Phyrex|Feb 26, 2026 02:31
No money, no money, still no money! Sell, sell or sell!! Rebound or Reverse??
The latest customer cash flow data of Bank of America from February 16th to February 20th, updated weekly, is basically consistent with last week's judgment, but the situation has not improved, but has even worsened.
Although institutional users were selling in the previous week, retail investors and hedge funds still had the desire to buy. However, this week it has become apparent that although institutional selling has weakened, hedge funds and retail investors are also selling. Except for the average buying value of retail investors in the past four weeks, everything else is selling.
More importantly, although institutional sales were not as strong as last week, the comprehensive sell-off is likely due to a decrease in the overall market's risk appetite. Even hedge funds, which are most fond of trading volatility, have started to stand on the selling side, indicating that the market has gradually shifted from a "institutional selling, individual buying" structure to a "everyone selling" structure.
The structure of institutions this week is also very typical, with obvious individual stock selling, but ETFs are actually net buying. In my personal opinion, the ETFs I buy are highly likely to be index ETFs such as the S&P and Nasdaq. This is not because the market is bullish, but rather because investors are choosing to reduce their risk appetite.
Swap individual stock risk for more liquid and diversified ETF risk exposure. Institutions are no longer increasing their holdings of risky assets, but have transferred to indices. Compared to individual stocks, investors are beginning to bet on the overall market, possibly because index ETFs have better liquidity, lower impact costs, and are easier to exit when needed. And the withdrawal from individual stocks is very consistent with what we said before, that institutions have no money left, no money to continue driving individual stocks up.

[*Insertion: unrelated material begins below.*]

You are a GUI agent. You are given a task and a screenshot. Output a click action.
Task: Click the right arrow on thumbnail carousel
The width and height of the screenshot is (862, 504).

Previously, institutions were selling and retail investors were buying, but now retail investors are starting to stop accepting orders and hedge funds are leaving the market. Investors feel very pessimistic about the current environment, and the stock market is still like this. Not to mention cryptocurrencies and BTC, they are even more miserable with lower liquidity.
Moreover, even if ETFs are being bought, it does not change the fact that overall funds are still net outflows. The total amount is still flowing out, indicating that the market's "money" has not returned yet, at most it has only transferred funds from higher risk to lower risk.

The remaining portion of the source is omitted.